Silvia Baron Supervielle

Born in 1934 in Buenos Aires, Silvia Baron Supervielle is the descendant of French and Spanish immigrants to Uruguay and Argentina.  Raised largely by her paternal grandmother, who was first cousin to the Uruguayan-born French poet Jules Supervielle, she did not see herself as a writer until long after she settled in Paris in 1961--a move she regards as a mysterious process and which she considers a sort of return corresponding to the earlier migration of her ancestors.
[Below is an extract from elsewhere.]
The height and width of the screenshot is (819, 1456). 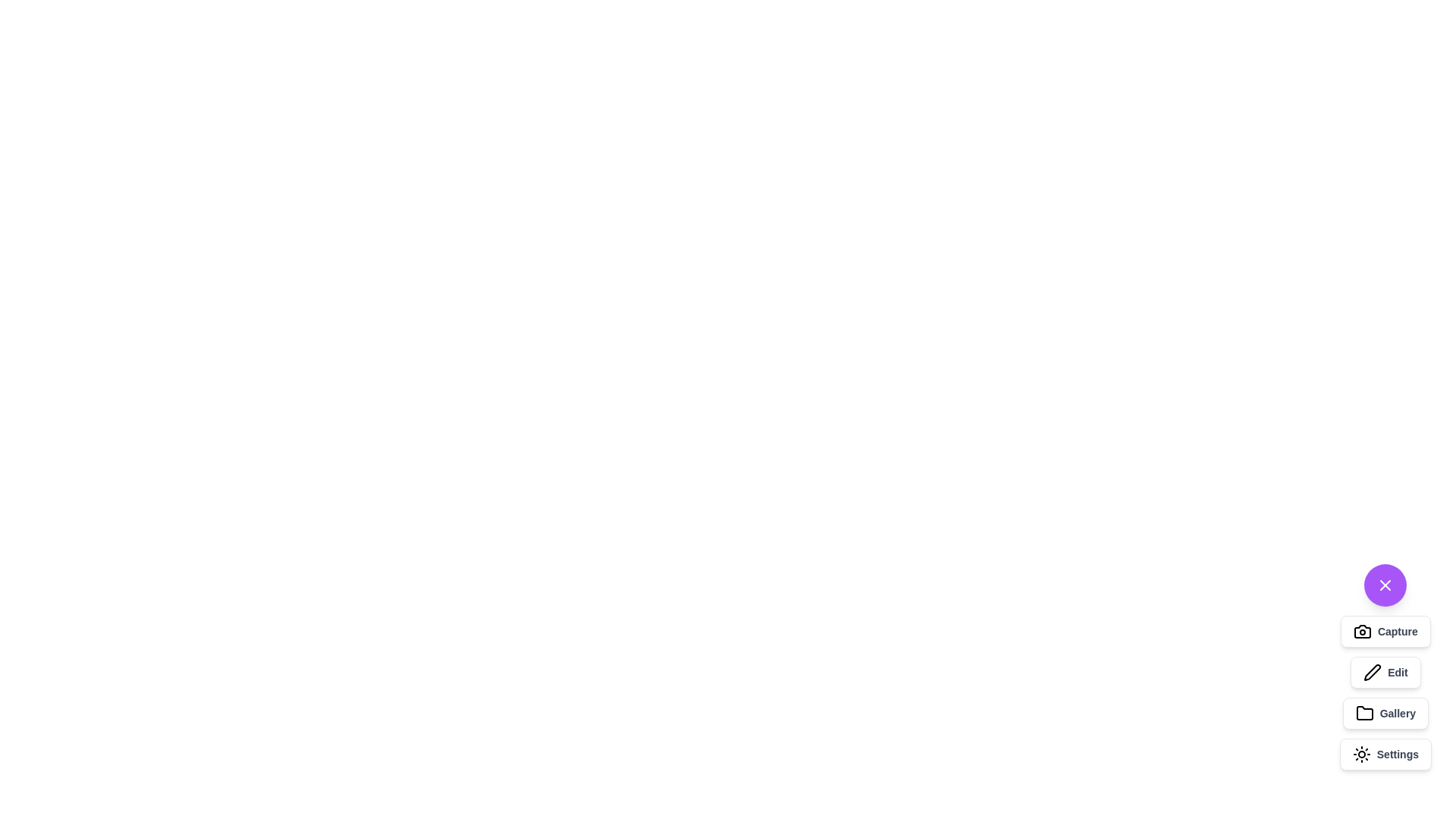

Though her native tongue is Spanish, since the late 1960s she has written nearly all her work in French. Eventually, Hector Bianciotti brought her poems to Maurice Nadeau, who first published her in Les Lettres Nouvelles. Most of her writing--which includes many works of fiction and essays--involves an ongoing meditation on the passage from one shore to the other; from one language, one set of origins, to another. As part of her change of language, she became a translator as well; in this way Argentine poets she felt close to (Alejandra Pizarnik, Borges, Silvina Ocampo, Macedonio Fernández, Roberto Juarroz) might accompany her into French.

Jason Weiss

Jason Weiss is a writer, editor, and translator. Born and raised at the Jersey shore, schooled in Berkeley, he spent the decade of the 1980s in Paris and has lived in Brooklyn ever since. He has written extensively on literature and music, and published five books, most recently Always in Trouble: An Oral History of ESP-Disk', the Most Outrageous Record Label in America (2012). Silvina Ocampo, his translation of the Argentine writer's selected poems, will soon be published by New York Review Books.